Return to search

Techniques for Facial Expression Recognition Using the Kinect

Facial expressions convey non-verbal cues. Humans use facial expressions to show emotions, which play an important role in interpersonal relations and can be of use in many applications involving psychology, human-computer interaction, health care, e-commerce, and many others. Although humans recognize facial expressions in a scene with little or no effort, reliable expression recognition by machine is still a challenging problem.

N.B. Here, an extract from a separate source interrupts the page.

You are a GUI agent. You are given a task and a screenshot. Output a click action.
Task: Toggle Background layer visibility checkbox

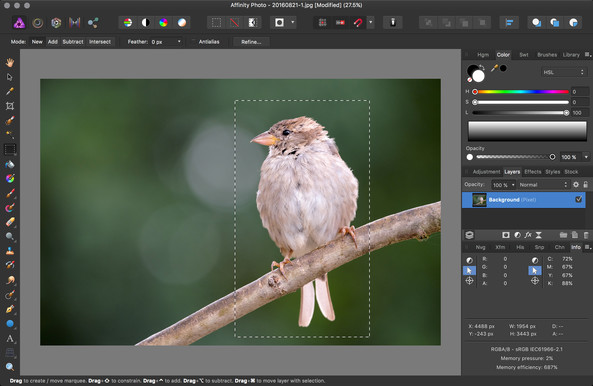point(578,199)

Automatic facial expression recognition (FER) has several related problems: face detection, face representation, extraction of the facial expression information, and classification of expressions, particularly under conditions of input data variability such as illumination and pose variation. A system that performs these operations accurately and in realtime would be a major step forward in achieving a human-like interaction between the man and machine.

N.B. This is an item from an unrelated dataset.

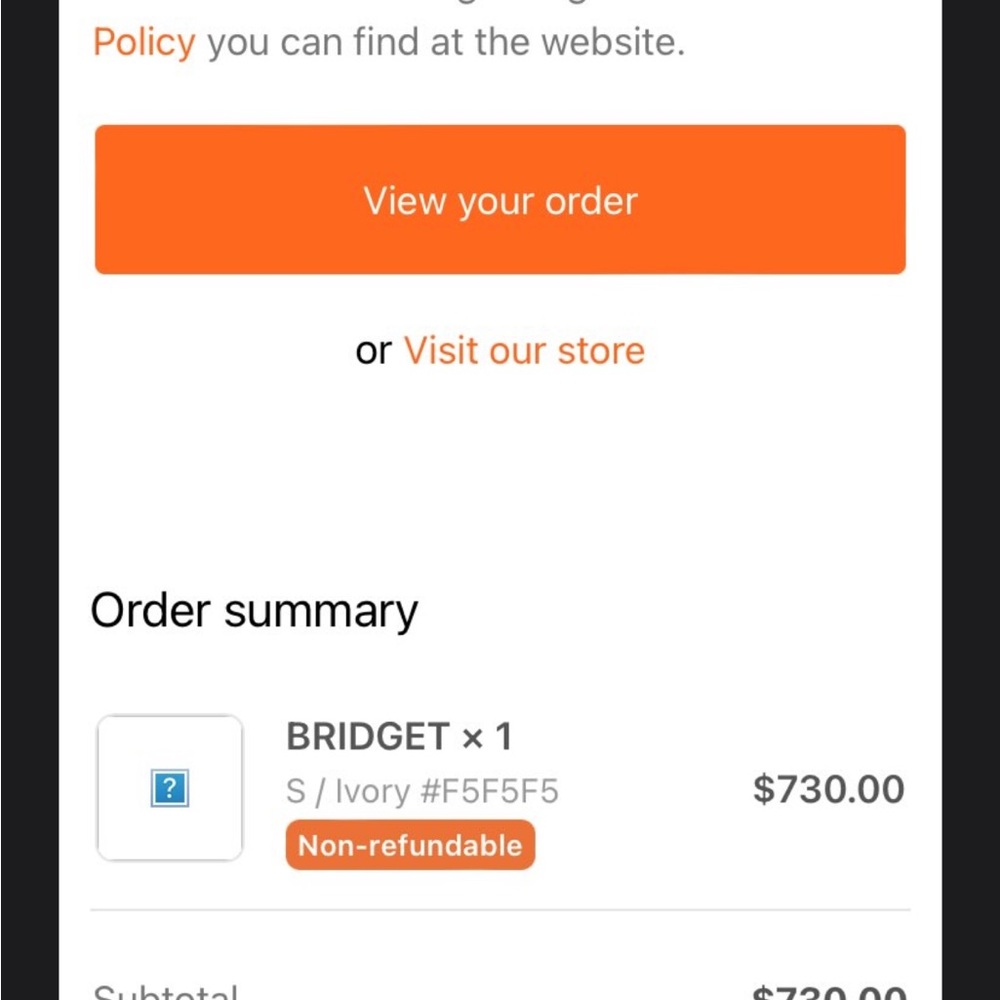Image resolution: width=1000 pixels, height=1000 pixels.
Task: Click the #F5F5F5 hex color code
Action: (x=490, y=792)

This document introduces novel approaches for the automatic recognition of the basic facial expressions, namely, happiness, surprise, sadness, fear, disgust, anger, and neutral using relatively low-resolution noisy sensor such as the Microsoft Kinect. Such sensors are capable of fast data collection, but the low-resolution noisy data present unique challenges when identifying subtle changes in appearance. This dissertation will present the work that has been done to address these challenges and the corresponding results. The lack of Kinect-based FER datasets motivated this work to build two Kinect-based RGBD+time FER datasets that include facial expressions of adults and children. To the best of our knowledge, they are the first FER-oriented datasets that include children. Availability of children data is important for research focused on children (e.g., psychology studies on facial expressions of children with autism), and also allows researchers to do deeper studies on automatic FER by analyzing possible differences between data coming from adults and children.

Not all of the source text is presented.